» **Work to complete**
An exact copy of the listing is needed, with every line kept.

» **Material to process**
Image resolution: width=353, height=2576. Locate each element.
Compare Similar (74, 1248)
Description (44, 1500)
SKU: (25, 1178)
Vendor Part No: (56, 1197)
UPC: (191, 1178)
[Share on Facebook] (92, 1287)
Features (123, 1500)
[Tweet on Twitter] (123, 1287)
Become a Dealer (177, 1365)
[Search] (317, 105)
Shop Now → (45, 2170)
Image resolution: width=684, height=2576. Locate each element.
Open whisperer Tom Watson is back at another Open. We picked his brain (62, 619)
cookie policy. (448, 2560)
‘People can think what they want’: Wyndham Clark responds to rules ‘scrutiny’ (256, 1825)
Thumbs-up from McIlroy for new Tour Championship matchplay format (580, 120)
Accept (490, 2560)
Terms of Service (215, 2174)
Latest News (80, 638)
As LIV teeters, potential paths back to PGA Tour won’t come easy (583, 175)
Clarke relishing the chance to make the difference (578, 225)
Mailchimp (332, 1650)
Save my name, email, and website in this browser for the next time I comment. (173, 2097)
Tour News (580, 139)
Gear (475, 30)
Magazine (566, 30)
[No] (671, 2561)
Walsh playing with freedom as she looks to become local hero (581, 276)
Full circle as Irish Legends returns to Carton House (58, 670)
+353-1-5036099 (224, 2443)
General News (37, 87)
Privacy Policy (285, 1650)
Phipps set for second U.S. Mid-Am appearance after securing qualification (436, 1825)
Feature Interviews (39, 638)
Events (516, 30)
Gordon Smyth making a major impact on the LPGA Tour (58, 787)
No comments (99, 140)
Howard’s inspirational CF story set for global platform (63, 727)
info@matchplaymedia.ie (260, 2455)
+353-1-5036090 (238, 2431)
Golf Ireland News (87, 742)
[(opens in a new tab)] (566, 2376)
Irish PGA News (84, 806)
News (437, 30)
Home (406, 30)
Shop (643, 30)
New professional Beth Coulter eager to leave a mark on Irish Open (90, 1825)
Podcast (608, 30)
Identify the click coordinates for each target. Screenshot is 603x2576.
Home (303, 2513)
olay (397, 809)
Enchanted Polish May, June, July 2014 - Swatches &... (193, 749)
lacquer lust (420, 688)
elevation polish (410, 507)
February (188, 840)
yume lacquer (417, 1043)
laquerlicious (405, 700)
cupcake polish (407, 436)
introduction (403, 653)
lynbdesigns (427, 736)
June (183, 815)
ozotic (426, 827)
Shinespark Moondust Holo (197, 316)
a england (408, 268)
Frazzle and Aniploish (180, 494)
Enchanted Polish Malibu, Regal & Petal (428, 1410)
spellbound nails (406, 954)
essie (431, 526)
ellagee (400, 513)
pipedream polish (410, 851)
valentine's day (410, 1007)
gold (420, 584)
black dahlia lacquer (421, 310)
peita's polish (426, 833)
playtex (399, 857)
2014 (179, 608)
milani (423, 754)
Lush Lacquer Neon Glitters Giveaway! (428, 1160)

» **Task output**
Image resolution: width=353, height=2576. Locate each element.
Compare Similar (74, 1248)
Description (44, 1500)
SKU: (25, 1178)
Vendor Part No: (56, 1197)
UPC: (191, 1178)
[Share on Facebook] (92, 1287)
Features (123, 1500)
[Tweet on Twitter] (123, 1287)
Become a Dealer (177, 1365)
[Search] (317, 105)
Shop Now → (45, 2170)
Image resolution: width=684, height=2576. Locate each element.
Open whisperer Tom Watson is back at another Open. We picked his brain (62, 619)
cookie policy. (448, 2560)
‘People can think what they want’: Wyndham Clark responds to rules ‘scrutiny’ (256, 1825)
Thumbs-up from McIlroy for new Tour Championship matchplay format (580, 120)
Accept (490, 2560)
Terms of Service (215, 2174)
Latest News (80, 638)
As LIV teeters, potential paths back to PGA Tour won’t come easy (583, 175)
Clarke relishing the chance to make the difference (578, 225)
Mailchimp (332, 1650)
Save my name, email, and website in this browser for the next time I comment. (173, 2097)
Tour News (580, 139)
Gear (475, 30)
Magazine (566, 30)
[No] (671, 2561)
Walsh playing with freedom as she looks to become local hero (581, 276)
Full circle as Irish Legends returns to Carton House (58, 670)
+353-1-5036099 (224, 2443)
General News (37, 87)
Privacy Policy (285, 1650)
Phipps set for second U.S. Mid-Am appearance after securing qualification (436, 1825)
Feature Interviews (39, 638)
Events (516, 30)
Gordon Smyth making a major impact on the LPGA Tour (58, 787)
No comments (99, 140)
Howard’s inspirational CF story set for global platform (63, 727)
info@matchplaymedia.ie (260, 2455)
+353-1-5036090 (238, 2431)
Golf Ireland News (87, 742)
[(opens in a new tab)] (566, 2376)
Irish PGA News (84, 806)
News (437, 30)
Home (406, 30)
Shop (643, 30)
New professional Beth Coulter eager to leave a mark on Irish Open (90, 1825)
Podcast (608, 30)
Identify the click coordinates for each target. Screenshot is 603x2576.
Home (303, 2513)
olay (397, 809)
Enchanted Polish May, June, July 2014 - Swatches &... (193, 749)
lacquer lust (420, 688)
elevation polish (410, 507)
February (188, 840)
yume lacquer (417, 1043)
laquerlicious (405, 700)
cupcake polish (407, 436)
introduction (403, 653)
lynbdesigns (427, 736)
June (183, 815)
ozotic (426, 827)
Shinespark Moondust Holo (197, 316)
a england (408, 268)
Frazzle and Aniploish (180, 494)
Enchanted Polish Malibu, Regal & Petal (428, 1410)
spellbound nails (406, 954)
essie (431, 526)
ellagee (400, 513)
pipedream polish (410, 851)
valentine's day (410, 1007)
gold (420, 584)
black dahlia lacquer (421, 310)
peita's polish (426, 833)
playtex (399, 857)
2014 (179, 608)
milani (423, 754)
Lush Lacquer Neon Glitters Giveaway! (428, 1160)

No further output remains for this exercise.